[INSTRUCTIONS FOR THE TASK]
At the line with "You are a computer-use", start transcribing; stop after the last line of the data below. Keep it exact and leave pictures out.

::::

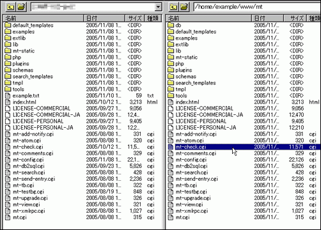Sort local files by サイズ column
321x230 pixels.
pos(135,19)
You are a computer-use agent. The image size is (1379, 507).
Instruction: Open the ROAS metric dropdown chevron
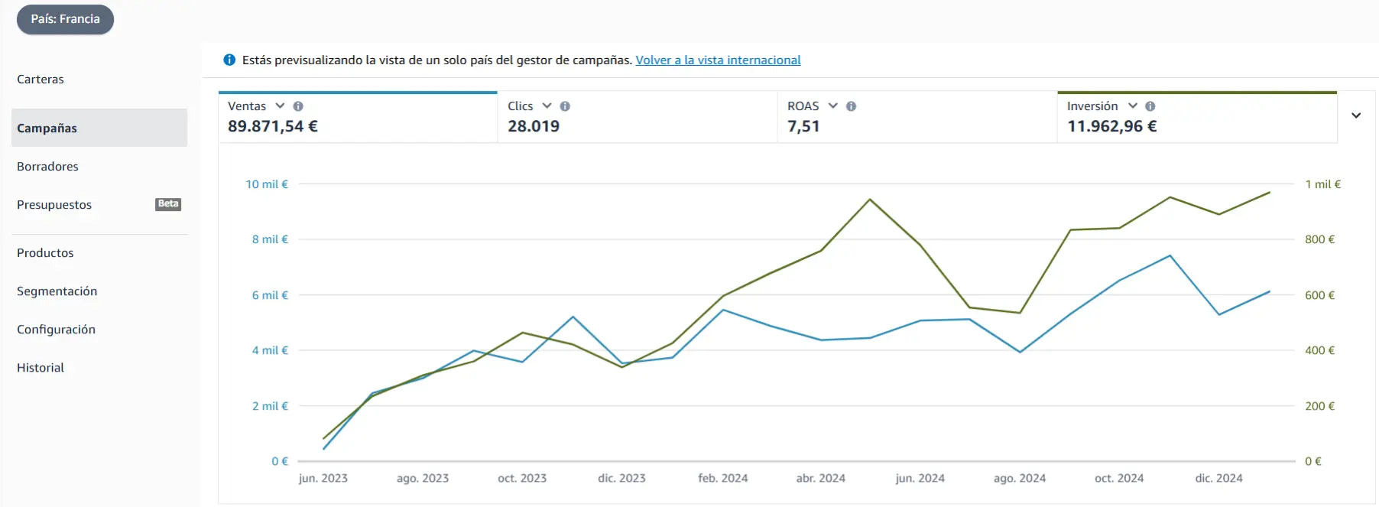(x=832, y=106)
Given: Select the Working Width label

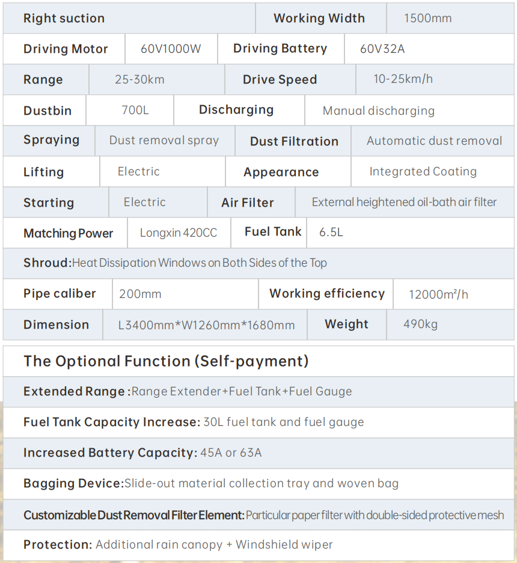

::::

[RESULT FOR THIS EXERCISE]
You are a computer-use agent. The image size is (1379, 507).
Instruction: Open the ROAS metric dropdown chevron
(x=832, y=106)
Given: Select the Working Width label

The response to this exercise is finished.